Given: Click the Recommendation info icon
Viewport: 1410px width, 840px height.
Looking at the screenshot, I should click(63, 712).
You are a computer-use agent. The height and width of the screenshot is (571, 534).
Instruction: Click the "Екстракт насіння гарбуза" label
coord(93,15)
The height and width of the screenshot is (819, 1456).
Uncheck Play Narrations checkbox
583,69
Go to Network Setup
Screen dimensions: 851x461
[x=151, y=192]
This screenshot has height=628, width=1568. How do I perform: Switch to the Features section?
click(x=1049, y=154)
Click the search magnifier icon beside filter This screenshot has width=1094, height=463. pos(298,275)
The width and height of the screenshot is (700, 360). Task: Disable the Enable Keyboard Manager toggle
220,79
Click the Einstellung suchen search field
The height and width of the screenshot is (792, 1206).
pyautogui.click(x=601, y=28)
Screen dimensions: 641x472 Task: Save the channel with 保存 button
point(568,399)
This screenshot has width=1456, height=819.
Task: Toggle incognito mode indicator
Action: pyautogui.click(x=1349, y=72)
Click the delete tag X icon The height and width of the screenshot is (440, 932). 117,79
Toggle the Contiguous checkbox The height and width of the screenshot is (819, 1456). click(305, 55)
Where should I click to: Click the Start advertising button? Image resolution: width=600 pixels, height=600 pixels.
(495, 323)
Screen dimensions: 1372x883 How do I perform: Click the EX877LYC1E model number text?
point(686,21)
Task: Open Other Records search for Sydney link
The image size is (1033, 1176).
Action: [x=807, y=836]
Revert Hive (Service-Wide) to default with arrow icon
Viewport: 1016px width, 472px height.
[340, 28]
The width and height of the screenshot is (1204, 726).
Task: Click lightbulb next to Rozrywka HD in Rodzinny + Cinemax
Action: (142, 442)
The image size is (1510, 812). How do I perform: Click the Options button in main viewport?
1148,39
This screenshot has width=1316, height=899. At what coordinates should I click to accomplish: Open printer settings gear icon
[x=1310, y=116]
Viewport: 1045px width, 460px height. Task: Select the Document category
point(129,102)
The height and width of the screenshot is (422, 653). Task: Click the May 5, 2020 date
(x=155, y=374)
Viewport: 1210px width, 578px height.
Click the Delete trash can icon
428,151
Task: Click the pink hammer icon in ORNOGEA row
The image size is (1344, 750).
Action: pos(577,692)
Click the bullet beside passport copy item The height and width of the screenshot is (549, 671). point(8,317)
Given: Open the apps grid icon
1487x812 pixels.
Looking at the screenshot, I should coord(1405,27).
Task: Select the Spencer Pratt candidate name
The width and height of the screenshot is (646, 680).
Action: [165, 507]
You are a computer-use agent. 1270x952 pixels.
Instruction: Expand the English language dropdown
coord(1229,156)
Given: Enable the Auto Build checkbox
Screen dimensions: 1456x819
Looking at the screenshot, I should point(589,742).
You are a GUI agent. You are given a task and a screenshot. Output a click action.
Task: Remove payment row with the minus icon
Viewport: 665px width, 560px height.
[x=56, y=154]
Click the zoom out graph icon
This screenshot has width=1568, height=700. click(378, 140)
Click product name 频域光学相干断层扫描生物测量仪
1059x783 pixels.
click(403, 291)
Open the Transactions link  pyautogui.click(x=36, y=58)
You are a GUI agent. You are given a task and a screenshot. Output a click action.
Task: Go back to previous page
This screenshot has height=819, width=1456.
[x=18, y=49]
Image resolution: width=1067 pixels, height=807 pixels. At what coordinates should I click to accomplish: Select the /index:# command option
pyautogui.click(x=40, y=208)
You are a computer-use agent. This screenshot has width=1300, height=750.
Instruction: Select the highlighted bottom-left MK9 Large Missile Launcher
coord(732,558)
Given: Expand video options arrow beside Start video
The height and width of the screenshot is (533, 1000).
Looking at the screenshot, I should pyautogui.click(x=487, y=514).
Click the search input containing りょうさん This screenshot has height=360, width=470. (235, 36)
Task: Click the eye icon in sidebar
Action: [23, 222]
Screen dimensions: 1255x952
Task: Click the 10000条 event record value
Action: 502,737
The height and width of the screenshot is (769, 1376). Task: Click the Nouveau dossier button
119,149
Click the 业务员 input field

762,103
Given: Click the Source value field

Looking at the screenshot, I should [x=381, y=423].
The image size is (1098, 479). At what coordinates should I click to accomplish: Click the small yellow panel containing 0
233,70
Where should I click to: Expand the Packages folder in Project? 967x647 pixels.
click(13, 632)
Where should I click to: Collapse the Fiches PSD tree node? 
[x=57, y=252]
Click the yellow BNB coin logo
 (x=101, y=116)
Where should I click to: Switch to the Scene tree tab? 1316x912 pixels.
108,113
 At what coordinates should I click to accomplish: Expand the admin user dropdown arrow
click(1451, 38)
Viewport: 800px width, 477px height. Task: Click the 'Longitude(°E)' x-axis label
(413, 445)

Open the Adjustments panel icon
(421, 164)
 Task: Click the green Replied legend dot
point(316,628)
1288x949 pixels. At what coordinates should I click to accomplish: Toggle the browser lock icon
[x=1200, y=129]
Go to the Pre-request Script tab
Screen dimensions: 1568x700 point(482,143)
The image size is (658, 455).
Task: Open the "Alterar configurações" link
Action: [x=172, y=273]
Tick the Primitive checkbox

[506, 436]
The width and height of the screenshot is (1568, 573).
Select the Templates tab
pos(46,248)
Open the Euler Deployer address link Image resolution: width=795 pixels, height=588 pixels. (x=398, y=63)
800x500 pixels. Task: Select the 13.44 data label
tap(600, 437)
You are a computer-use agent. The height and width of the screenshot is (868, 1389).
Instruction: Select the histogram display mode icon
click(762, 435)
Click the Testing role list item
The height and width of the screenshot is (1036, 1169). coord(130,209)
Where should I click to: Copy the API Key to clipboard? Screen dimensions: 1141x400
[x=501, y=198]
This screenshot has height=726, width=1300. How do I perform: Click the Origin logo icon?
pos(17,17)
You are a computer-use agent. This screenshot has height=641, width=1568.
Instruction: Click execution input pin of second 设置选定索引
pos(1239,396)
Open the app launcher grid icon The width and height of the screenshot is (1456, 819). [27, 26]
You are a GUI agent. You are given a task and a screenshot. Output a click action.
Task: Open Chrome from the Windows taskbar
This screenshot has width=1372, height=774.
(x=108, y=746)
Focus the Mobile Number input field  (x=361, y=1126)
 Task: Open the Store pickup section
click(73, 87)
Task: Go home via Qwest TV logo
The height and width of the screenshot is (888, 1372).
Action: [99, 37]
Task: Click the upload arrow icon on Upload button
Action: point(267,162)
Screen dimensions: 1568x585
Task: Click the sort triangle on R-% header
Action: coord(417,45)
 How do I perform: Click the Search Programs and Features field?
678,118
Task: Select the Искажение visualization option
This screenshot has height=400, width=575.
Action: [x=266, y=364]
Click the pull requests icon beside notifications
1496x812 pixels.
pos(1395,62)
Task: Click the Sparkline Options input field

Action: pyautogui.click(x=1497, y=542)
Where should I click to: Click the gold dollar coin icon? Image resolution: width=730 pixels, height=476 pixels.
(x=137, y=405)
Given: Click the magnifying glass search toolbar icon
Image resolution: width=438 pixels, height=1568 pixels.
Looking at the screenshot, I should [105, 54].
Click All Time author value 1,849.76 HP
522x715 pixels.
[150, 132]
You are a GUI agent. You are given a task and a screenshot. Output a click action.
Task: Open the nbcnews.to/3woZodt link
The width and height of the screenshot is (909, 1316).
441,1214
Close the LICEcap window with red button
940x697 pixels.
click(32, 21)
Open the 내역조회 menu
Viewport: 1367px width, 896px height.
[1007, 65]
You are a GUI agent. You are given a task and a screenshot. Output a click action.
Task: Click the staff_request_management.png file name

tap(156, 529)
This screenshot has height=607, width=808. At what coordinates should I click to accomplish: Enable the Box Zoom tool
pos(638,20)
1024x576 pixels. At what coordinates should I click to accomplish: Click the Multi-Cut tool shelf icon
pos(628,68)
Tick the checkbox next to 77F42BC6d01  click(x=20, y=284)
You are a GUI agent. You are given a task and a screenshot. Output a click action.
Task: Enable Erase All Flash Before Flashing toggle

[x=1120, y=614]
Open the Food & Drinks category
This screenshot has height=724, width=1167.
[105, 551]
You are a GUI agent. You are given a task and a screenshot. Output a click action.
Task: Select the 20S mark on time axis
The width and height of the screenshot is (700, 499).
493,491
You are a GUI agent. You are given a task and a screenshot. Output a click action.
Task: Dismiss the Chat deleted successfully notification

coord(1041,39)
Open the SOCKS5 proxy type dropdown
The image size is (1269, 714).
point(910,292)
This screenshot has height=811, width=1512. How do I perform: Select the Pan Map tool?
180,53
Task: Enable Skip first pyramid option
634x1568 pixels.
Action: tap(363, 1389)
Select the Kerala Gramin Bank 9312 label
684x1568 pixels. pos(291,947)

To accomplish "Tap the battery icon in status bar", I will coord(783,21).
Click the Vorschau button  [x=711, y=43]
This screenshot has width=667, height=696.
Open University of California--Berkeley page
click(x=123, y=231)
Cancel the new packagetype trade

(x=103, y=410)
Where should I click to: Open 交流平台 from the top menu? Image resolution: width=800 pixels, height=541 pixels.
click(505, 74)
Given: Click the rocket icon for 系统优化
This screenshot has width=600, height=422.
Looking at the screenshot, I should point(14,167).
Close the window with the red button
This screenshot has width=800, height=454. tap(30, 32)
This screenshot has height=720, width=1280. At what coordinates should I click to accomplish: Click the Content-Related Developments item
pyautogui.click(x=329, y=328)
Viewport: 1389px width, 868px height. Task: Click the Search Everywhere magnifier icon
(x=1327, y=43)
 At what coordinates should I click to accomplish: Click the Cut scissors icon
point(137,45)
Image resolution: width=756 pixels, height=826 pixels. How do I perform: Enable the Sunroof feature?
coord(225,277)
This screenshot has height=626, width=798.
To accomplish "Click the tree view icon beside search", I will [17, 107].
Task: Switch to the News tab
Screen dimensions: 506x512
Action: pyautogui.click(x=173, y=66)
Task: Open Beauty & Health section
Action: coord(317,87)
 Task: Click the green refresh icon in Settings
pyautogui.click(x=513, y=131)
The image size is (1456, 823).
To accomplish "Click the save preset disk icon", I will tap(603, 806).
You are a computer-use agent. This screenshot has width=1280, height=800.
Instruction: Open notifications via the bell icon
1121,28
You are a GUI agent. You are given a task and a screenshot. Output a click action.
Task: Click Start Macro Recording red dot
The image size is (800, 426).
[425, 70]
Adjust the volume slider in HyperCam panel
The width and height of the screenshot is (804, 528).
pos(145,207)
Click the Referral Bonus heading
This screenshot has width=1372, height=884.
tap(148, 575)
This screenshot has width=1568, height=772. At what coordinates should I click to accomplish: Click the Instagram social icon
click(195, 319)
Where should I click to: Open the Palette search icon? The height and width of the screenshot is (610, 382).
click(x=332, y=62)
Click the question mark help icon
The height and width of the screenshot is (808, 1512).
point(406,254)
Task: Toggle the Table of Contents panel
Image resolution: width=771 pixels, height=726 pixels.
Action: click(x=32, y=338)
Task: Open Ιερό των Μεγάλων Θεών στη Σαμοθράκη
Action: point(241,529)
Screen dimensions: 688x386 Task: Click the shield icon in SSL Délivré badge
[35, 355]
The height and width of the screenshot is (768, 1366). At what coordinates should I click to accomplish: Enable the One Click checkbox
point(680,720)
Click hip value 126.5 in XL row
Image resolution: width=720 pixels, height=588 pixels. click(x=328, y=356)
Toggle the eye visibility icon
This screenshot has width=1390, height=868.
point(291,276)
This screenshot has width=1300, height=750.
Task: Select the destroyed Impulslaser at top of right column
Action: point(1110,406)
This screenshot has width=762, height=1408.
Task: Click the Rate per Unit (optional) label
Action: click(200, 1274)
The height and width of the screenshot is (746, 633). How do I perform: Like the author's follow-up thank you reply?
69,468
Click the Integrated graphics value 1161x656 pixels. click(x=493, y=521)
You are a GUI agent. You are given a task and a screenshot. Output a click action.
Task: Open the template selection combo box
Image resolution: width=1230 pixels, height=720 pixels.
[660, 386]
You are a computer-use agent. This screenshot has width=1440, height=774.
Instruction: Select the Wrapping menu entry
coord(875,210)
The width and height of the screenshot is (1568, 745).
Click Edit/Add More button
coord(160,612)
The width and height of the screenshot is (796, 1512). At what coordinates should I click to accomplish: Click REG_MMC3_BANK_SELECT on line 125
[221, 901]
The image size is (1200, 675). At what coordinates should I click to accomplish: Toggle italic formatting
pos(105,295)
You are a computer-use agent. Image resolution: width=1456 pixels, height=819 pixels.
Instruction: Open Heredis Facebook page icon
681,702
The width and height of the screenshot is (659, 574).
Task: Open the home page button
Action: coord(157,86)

================

The request
Copy out the entries above verbatim, from the line with "Revert Hive (Service-Wide)" up to and including the line with "Open the Transactions".

Task answer
Revert Hive (Service-Wide) to default with arrow icon
Viewport: 1016px width, 472px height.
[340, 28]
The width and height of the screenshot is (1204, 726).
Task: Click lightbulb next to Rozrywka HD in Rodzinny + Cinemax
Action: (142, 442)
The image size is (1510, 812). How do I perform: Click the Options button in main viewport?
1148,39
This screenshot has width=1316, height=899. At what coordinates should I click to accomplish: Open printer settings gear icon
[x=1310, y=116]
Viewport: 1045px width, 460px height. Task: Select the Document category
point(129,102)
The height and width of the screenshot is (422, 653). Task: Click the May 5, 2020 date
(x=155, y=374)
Viewport: 1210px width, 578px height.
Click the Delete trash can icon
428,151
Task: Click the pink hammer icon in ORNOGEA row
The image size is (1344, 750).
Action: pos(577,692)
Click the bullet beside passport copy item The height and width of the screenshot is (549, 671). point(8,317)
Given: Open the apps grid icon
1487x812 pixels.
Looking at the screenshot, I should coord(1405,27).
Task: Select the Spencer Pratt candidate name
The width and height of the screenshot is (646, 680).
Action: [165, 507]
You are a computer-use agent. 1270x952 pixels.
Instruction: Expand the English language dropdown
coord(1229,156)
Given: Enable the Auto Build checkbox
Screen dimensions: 1456x819
Looking at the screenshot, I should point(589,742).
You are a GUI agent. You are given a task and a screenshot. Output a click action.
Task: Remove payment row with the minus icon
Viewport: 665px width, 560px height.
[x=56, y=154]
Click the zoom out graph icon
This screenshot has width=1568, height=700. click(378, 140)
Click product name 频域光学相干断层扫描生物测量仪
1059x783 pixels.
click(403, 291)
Open the Transactions link  pyautogui.click(x=36, y=58)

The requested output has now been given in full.